Emergency Planning Actions and Decisions

The following excerpts are from IREM’s publication, Before Disaster Strikes: Developing an Emergency Procedures Manual, Third Edition (IREM Copyright 2005):

Identify federal, state, and local laws, as well as your own corporate policies, that impact emergency procedures planning. Relevant laws for a property’s location may include, but are not limited to, fire codes, building codes, environmental regulations, seismic safety codes, transportation regulations, occupational safety and health regulations, and zoning ordinances.

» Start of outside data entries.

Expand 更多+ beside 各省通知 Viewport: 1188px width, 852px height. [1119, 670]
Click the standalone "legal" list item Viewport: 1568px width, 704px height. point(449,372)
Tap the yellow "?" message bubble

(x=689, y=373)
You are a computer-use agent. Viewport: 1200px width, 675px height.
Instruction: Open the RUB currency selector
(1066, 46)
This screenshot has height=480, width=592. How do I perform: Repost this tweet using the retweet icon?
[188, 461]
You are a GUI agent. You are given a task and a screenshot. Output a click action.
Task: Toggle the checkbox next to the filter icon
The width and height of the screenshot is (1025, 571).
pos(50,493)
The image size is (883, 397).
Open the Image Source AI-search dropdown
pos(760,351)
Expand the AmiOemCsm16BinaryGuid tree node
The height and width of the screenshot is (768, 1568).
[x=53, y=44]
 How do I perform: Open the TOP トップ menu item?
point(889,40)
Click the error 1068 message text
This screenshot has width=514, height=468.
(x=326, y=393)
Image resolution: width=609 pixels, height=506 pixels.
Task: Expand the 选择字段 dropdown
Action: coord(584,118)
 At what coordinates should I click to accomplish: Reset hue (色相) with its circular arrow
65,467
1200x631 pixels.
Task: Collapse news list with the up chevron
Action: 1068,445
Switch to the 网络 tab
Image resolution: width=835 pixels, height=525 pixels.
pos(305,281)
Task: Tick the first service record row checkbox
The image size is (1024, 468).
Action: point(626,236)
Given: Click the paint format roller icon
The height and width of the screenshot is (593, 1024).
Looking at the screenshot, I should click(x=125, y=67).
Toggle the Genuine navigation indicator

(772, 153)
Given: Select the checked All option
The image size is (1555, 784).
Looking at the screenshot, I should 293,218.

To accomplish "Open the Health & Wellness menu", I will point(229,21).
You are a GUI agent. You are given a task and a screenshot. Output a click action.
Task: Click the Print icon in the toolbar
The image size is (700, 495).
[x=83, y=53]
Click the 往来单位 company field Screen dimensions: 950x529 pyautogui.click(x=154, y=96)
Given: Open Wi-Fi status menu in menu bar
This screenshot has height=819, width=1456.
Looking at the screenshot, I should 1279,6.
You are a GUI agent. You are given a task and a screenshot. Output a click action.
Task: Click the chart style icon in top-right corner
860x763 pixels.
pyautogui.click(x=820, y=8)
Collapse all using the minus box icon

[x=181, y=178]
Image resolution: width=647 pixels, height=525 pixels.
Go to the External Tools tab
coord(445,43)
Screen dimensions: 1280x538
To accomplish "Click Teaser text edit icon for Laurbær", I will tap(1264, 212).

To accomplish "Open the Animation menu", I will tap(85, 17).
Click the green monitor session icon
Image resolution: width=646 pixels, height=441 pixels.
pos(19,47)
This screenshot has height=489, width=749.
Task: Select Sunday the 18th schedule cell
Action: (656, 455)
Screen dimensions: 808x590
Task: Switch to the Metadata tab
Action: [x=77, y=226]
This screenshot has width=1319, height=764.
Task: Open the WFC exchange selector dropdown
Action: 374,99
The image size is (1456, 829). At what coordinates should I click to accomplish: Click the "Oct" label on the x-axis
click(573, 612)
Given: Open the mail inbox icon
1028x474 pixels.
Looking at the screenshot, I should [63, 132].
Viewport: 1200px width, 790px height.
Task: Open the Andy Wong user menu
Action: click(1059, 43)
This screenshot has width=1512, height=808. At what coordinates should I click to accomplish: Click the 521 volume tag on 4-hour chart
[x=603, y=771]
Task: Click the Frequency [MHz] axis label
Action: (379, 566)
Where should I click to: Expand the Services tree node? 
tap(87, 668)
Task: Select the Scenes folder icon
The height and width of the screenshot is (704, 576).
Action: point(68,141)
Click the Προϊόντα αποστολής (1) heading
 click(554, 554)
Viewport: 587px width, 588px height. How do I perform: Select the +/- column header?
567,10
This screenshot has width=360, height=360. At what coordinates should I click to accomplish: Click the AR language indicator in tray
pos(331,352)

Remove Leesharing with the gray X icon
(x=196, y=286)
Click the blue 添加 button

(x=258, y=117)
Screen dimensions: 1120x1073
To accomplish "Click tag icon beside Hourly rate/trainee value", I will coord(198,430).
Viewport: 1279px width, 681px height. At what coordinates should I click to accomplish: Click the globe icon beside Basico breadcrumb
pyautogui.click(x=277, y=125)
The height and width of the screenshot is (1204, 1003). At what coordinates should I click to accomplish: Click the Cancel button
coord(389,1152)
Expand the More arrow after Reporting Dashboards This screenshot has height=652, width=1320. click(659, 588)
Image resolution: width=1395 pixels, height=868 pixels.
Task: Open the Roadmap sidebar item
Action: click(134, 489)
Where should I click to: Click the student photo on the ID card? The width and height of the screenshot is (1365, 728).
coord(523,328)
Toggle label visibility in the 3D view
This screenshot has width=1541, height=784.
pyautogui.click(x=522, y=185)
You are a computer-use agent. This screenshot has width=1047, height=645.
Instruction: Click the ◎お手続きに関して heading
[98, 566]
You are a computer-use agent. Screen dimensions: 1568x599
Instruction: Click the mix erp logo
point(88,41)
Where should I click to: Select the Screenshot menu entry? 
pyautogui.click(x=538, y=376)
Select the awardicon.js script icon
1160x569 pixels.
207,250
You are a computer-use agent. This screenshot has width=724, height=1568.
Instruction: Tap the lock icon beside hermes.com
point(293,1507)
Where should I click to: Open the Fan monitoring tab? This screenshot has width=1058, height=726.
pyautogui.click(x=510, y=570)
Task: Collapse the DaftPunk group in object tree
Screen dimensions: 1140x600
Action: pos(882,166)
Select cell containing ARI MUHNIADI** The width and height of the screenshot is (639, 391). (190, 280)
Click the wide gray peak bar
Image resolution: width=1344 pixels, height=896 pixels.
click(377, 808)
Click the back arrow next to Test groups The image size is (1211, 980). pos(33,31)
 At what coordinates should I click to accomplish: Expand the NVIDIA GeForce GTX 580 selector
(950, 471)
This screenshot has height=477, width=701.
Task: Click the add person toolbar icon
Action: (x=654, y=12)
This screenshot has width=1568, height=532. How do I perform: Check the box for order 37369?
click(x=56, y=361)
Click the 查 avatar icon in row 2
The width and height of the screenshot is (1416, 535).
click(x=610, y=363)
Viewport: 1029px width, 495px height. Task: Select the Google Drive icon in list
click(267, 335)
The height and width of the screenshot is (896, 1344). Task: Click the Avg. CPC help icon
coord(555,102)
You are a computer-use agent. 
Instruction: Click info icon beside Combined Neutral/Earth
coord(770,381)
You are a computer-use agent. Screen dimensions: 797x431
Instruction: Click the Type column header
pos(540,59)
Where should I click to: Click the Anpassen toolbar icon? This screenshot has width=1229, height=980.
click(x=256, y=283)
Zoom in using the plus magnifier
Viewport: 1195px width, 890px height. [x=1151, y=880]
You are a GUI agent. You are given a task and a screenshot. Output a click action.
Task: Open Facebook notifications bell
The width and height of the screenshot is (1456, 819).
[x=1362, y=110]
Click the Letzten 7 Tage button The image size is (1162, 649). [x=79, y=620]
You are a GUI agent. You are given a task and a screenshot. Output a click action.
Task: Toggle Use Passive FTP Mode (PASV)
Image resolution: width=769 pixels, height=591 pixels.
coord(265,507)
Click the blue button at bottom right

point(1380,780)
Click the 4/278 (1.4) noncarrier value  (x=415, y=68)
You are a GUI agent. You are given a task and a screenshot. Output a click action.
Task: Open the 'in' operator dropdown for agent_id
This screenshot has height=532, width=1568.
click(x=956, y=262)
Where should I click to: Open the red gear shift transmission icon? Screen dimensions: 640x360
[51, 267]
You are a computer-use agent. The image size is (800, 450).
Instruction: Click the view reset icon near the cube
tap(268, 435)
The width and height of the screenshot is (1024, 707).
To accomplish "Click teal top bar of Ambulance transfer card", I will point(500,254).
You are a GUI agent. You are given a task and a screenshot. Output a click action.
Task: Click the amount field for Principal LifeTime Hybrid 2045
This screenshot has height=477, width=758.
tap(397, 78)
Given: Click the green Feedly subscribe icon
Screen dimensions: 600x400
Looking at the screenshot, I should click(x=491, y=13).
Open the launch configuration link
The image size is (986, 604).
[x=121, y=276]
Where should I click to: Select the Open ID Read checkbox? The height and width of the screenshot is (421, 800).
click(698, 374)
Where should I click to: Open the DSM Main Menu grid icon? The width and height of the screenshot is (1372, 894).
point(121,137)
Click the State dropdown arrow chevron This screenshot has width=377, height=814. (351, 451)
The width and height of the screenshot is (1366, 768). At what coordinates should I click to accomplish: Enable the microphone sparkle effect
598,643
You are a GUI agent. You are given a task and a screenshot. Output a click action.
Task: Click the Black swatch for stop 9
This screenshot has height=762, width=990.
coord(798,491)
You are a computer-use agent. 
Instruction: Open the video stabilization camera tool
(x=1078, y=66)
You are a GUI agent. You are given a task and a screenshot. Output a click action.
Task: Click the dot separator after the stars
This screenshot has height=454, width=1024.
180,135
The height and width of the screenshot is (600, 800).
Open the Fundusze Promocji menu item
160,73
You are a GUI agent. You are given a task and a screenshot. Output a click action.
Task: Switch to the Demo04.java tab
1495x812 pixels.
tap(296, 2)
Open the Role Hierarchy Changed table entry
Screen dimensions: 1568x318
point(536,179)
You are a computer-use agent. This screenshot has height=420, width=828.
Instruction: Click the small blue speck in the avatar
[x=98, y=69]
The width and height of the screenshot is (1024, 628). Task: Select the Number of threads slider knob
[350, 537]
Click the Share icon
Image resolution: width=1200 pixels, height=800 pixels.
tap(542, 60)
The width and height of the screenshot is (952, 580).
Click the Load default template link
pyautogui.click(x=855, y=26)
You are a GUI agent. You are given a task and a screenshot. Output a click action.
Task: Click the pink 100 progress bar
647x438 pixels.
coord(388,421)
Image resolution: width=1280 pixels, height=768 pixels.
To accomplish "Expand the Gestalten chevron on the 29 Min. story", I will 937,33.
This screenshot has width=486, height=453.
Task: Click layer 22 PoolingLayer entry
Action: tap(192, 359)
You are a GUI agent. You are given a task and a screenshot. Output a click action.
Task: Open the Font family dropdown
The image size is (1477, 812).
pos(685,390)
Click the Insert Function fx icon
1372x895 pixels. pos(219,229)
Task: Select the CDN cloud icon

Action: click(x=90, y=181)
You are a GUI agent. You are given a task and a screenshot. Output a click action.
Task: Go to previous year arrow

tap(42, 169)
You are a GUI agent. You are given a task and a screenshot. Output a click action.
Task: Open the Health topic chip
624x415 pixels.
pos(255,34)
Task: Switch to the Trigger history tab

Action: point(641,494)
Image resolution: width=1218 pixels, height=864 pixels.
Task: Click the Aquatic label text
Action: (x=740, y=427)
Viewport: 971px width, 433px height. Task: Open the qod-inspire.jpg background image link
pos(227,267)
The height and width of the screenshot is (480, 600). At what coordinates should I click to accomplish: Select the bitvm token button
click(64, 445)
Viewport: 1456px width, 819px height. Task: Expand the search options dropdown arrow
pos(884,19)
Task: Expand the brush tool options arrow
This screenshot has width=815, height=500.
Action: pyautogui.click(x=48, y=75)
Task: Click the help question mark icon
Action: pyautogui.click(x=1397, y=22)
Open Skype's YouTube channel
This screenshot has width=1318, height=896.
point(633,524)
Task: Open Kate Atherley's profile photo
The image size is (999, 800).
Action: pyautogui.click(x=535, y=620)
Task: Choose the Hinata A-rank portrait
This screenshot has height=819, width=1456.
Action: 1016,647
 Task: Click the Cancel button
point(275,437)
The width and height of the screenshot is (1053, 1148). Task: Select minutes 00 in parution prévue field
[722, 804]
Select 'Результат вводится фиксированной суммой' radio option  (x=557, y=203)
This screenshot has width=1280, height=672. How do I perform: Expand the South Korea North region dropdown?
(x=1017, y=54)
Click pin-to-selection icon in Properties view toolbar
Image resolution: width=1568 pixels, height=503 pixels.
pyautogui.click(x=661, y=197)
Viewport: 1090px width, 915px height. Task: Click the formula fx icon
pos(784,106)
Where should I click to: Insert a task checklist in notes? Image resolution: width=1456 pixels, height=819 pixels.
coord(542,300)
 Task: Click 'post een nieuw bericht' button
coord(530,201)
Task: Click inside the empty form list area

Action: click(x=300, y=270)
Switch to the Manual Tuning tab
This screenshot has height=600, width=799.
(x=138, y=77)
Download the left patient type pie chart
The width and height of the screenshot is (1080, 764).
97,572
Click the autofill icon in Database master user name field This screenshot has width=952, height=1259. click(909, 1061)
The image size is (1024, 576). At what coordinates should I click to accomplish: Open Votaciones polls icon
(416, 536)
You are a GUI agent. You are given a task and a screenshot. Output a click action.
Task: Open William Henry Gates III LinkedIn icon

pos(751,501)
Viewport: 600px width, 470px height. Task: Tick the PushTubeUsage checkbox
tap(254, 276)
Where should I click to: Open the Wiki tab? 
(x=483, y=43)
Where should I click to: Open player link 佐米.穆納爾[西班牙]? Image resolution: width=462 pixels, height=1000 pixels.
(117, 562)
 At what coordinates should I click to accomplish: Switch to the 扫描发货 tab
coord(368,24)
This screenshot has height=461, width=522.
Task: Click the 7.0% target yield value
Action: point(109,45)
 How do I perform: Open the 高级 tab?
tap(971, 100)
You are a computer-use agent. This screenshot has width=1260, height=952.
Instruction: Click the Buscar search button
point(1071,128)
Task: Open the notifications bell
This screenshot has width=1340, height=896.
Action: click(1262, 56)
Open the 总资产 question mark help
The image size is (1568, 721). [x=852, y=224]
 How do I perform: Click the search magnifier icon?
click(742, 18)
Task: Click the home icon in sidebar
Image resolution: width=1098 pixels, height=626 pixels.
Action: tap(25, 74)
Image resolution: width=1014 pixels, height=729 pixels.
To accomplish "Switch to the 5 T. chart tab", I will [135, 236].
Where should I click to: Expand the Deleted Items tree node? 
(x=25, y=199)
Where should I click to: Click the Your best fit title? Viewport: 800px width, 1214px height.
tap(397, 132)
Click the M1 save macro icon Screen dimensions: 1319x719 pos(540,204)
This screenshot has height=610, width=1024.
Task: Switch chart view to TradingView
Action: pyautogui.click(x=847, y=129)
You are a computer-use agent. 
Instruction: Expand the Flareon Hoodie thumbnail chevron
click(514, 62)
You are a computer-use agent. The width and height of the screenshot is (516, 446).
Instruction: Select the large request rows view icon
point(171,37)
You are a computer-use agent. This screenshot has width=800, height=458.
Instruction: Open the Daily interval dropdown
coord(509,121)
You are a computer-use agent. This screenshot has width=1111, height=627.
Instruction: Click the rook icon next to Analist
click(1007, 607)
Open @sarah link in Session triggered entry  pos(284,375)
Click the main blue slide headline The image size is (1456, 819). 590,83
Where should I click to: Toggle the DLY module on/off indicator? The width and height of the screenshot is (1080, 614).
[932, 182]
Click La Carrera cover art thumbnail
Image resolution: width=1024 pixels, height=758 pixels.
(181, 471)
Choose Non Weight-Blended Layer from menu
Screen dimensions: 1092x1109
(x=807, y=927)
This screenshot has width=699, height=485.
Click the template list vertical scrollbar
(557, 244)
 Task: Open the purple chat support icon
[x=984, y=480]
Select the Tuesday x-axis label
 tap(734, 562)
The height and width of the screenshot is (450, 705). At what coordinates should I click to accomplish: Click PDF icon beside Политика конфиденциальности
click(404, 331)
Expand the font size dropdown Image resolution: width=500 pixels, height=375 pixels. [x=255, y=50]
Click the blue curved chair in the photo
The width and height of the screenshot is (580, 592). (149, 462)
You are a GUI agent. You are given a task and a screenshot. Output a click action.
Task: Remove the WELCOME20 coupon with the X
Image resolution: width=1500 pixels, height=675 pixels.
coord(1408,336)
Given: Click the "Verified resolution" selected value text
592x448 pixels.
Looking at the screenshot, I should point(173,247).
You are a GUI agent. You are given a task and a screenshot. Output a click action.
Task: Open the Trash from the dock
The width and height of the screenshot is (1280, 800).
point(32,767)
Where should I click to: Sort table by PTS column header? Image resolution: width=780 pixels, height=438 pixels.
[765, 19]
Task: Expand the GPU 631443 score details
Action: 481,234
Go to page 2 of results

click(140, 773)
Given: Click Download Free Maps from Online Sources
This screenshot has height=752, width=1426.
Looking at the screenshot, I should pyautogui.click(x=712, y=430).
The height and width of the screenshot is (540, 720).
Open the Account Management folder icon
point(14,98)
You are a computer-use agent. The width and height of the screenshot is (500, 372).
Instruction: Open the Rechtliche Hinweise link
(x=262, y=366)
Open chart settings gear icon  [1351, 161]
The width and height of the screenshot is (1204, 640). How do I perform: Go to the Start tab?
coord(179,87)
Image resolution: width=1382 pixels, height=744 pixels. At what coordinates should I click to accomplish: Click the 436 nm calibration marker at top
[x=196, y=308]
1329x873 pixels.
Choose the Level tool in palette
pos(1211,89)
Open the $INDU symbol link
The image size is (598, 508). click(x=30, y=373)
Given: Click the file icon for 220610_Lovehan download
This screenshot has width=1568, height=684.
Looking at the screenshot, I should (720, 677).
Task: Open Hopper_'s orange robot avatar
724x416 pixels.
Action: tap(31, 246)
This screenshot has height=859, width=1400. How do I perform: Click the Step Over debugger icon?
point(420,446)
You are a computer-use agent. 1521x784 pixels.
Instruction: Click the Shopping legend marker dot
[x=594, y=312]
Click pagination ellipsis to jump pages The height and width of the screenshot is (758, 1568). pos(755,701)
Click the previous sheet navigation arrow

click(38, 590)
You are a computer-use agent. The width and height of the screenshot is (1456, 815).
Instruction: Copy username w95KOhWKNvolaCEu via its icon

  • Identify who will alert staff and building occupants of an emergency situation. This may take the form of a telephone “tree” or flow chart.
  • Determine where staff should report in an emergency (if they are called to the site).
  • Determine which entrance the responding agency or public units will use.
  • Determine where external emergency response personnel will set up a “command center” on site.
  • Determine where occupants should assemble after an evacuation.
  • Determine what procedures should be followed if authorities’ instructions are to shelter in place.
  • Determine where and to whom agencies will report.
  • Determine how public and agency officials will be identified. What kind of identification will authorities require to allow key personnel to be admitted into the facility during a crisis?
  • Determine the needs of disabled and non-English-speaking persons. Assign tenant or emergency team “partners” to these persons to assist them in an evacuation.
  • Determine who on staff will respond to media inquiries.
  • Determine who on staff will be in charge until a fire chief or other person of authority assumes command of the site as well as who will be the point of contact for responding agencies.
  • Determine where relevant records will be stored (on site and off site).
  • Ensure that the property owner is informed of and approves the emergency procedures plan for the property. This is especially important if the owner has not been actively involved in developing the procedures.

You should also have backups or alternatives for the chain of command, communications means and methods, gathering places, exits, and other aspects of the plan. In other words, develop “plan B” to be implemented in the event an emergency disrupts part or all of “plan A.”

Note: The foregoing list is not all-encompassing. Evaluation of a particular property may suggest other actions to be taken and/or decisions to be made.